# Work instructions:
(a) In the report below on China's stock market, why did China stocks close at a 20-month low on Monday? Answer in one to three sentences.
(b) Answer these from the report below on China's stock market, one line each:
(i) At what level did the CSI300 index close?
(ii) What economic growth target did China set for this year?
(iii) Which groups of stocks fell between 3% and 4%?
(c) Carry on the report below on China's stock market, picking up after its final sentence.

# Text under study:
SHANGHAI: China stocks closed at a 20-month low on Monday, tracking a slump in global equity markets amid surging commodity prices and an escalating Russia-Ukraine crisis, while resurgent domestic COVID-19 outbreaks also weighed on sentiment.
China on Saturday set a higher-than-expected economic growth target, which analysts say is tough to reach and requires more supporting measures.
The blue-chip CSI300 index fell 3.2% to 4,352.78, its lowest level since July 2, 2020. The Shanghai Composite Index lost 2.2% to 3,372.86 points.
** China targeted slower economic growth of around 5.5% this year as headwinds including an uncertain global recovery and a downturn in the country's vast property sector cast a pall on the world's second-largest economy. The target was, however, above economists and analysts' estimates.
** Around the globe, oil prices soared and shares sank as the risk of a US and European ban on Russian products and delays in Iranian talks triggered what is shaping up as a major stagflationary shock for world markets.
** Consumer staples, healthcare, information technology, new energy and semiconductor stocks went down between 3% and 4%.

# Extracted information:
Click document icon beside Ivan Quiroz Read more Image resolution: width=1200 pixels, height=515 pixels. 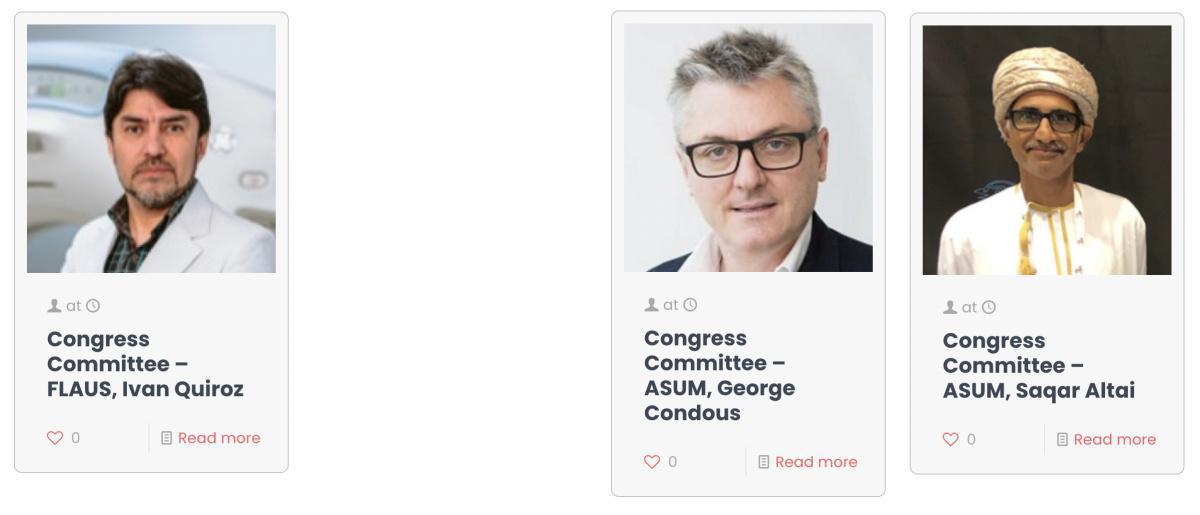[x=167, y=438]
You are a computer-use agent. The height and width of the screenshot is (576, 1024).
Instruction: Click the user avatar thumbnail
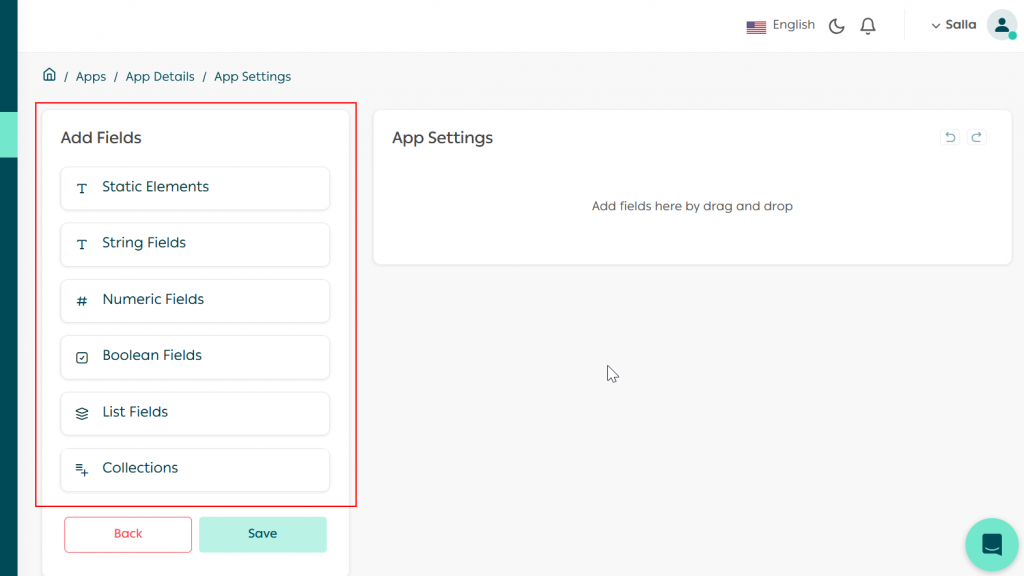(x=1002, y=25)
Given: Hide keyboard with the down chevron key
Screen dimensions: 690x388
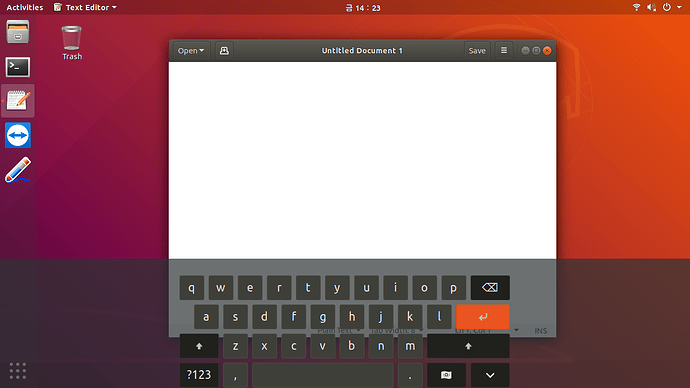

# Results for the exercise:
(a) They followed a slump in global equity markets driven by surging commodity prices and an escalating Russia-Ukraine crisis. Resurgent domestic COVID-19 outbreaks also weighed on sentiment.

(b)
(i) 4,352.78
(ii) Around 5.5%
(iii) Consumer staples, healthcare, information technology, new energy and semiconductor stocks

(c)
** Mainland China reported the highest number of daily new local symptomatic COVID-19 infections in about two years, as the highly transmissible Omicron variant pressures its stringent policy to curb each outbreak quickly.
** Tourism and transport slumped 6.9% and 4.8%, respectively.
** Real estate developers edged down 0.1%, and banks lost 2.3%. Premier Li Keqiang confirmed expectations that more easing in the sector is coming, though only city-specific and not a full-scale relaxation.
** "Beijing continues to encourage the 'one city, one policy', in order to facilitating a virtuous cycle and healthy development of the housing market," HSBC analysts said in a note.
** Outflows through the Northbound leg of Stock Connect on Monday totalled 4.9 billion yuan ($0.78 billion), according to Refinitiv data.